Non-depolarizing agent that cause release of inflammatory mediator, resulting in hypotension and bronchospasm .

Pancuronium Adverse Effect

Pancuronium causes this side effect through an atropine-like effect.

Study Notes

• Neuromuscular blockers (NMBs) inhibit skeletal muscle contraction by interfering with Nm receptors

Classification of Neuromuscular Blockers (NMBs)

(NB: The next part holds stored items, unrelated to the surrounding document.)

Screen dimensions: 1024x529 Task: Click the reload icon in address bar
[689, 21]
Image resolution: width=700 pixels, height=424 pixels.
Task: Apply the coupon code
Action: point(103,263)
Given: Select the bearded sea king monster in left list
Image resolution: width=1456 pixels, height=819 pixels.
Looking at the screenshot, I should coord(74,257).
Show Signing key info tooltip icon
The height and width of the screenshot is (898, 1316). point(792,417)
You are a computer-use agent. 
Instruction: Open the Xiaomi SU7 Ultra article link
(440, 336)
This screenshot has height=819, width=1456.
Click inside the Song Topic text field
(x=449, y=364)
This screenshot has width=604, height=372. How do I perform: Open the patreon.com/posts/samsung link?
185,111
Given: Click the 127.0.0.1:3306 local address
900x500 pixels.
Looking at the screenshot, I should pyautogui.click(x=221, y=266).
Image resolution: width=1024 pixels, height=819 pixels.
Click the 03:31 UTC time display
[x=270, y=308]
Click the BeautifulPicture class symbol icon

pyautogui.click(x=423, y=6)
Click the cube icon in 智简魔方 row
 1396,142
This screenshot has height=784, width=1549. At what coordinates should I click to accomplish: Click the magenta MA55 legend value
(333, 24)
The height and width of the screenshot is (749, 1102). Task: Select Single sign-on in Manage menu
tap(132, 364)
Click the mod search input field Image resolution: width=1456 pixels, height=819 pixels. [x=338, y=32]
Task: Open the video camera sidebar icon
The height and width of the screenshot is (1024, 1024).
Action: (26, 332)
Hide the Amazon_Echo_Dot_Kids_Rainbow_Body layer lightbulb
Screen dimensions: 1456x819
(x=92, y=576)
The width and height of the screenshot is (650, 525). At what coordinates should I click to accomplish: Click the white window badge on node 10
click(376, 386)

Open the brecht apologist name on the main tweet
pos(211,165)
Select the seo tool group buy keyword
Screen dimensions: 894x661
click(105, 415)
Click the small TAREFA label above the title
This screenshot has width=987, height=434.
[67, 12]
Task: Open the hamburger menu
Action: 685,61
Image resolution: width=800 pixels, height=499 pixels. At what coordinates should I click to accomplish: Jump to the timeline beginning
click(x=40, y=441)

• Depolarizing NMBs cause prolonged depolarization
  • Example: Succinylcholine (Suxamethonium)
• Non-depolarizing NMBs act as competitive antagonists of Ach at Nm receptors
  • Example: Curare (prototype), no longer used clinically
• Non-depolarizing NMBs include drugs with names ending in "-curium" or "-curonium"
  • "-Curium" examples: Mivacurium, Atracurium, Cisatracurium
  • "-Curonium" examples: Pancuronium, Vecuronium, Rocuronium

Succinylcholine

• Used to depolarize the membrane by opening channels like acetylcholine
• Action persists longer at the neuromuscular junction, resulting in prolonged depolarization
• Causes a brief period of repetitive muscle excitation (fasciculations), followed by neuromuscular transmission blocking and flaccid paralysis (phase I block)
• High concentrations over time convert the block from a depolarizing phase I to a non-depolarizing phase II block
• Pharmacokinetics: Quaternary amine, given parentally because it cant cross into the CNS
• Metabolism: Metabolized by plasma pseudo-cholinesterase
• Duration: Has short effects, only lasting a few minutes

Succinylcholine Reversal:

• Fresh frozen plasma transfusion (contains pseudo-cholinesterase) can be used
  • Use this in cases of succinylcholine apnea
• Neostigmine can be used
  • can reverse the block in phase 2 only
  • The two phases of block are hard to differentiate clinically

Succinylcholine: Therapeutic Uses

• During surgical operations for short procedures like endotracheal intubation due to its shorter duration
• During electroconvulsive (ECT) therapy to control convulsions

Succinylcholine: Adverse Effects

• Sudden increase in IOP (intraocular pressure) from extra-ocular muscle contraction in phase 1
  • Contraindicated in patients with glaucoma or recent eye surgery
• Acute hyperkalemia due to efflux of muscle K+ during depolarization
• Postoperative muscle pain
• Bradycardia via cardiac M Re +++ (as ACh)
• Succinylcholine apnea
  • Idiosyncratic reaction due to deficiency of PsChE enzyme
  • Treated by artificial respiration and plasma transfusion

Non-depolarizing NMBs: Pharmacokinetics

• Quaternary amine
  • Poorly absorbed from the GIT (given parentally) and can't pass to CNS.
• Metabolism of Atracurium
  • Spontaneous plasma hydrolysis
  • Breakdown products may cause seizures, but less so with cisatracurium
  • It is the drug of choice in patients with severe renal or hepatic disease
• Vecuronium is metabolized by the liver
• Mivacurium is metabolized by Pseudo-cholinesterase

Reversal of Non-depolarizing NMBs:

• Block can be reversed spontaneosly
• Reversal of block through Neostigmine
  • Increase Ach level at NMJ, which displaces competitive blockers from the receptor
• Sugammadex reverses the effects of Rocuronium & Vecuronium

Non-depolarizing NMBs: Therapeutic Uses

• Used during surgical operations
• Used during electroconvulsive (ECT) therapy to control convulsions

Non-depolarizing NMBs: Adverse Effects

• Histamine release causes Hypotension & Bronchospasm
• High doses can cause Respiratory paralysis
• Pancuronium can have an atropine-like effect on the heart, leading to Tachycardia

Non-depolarizing NMBs: Contraindications & Precautions

• Contraindicated in patients with Myasthenia Gravis, Bronchial Asthma
• Use with caution with Aminoglycosides as they can aggravate MS paralysis.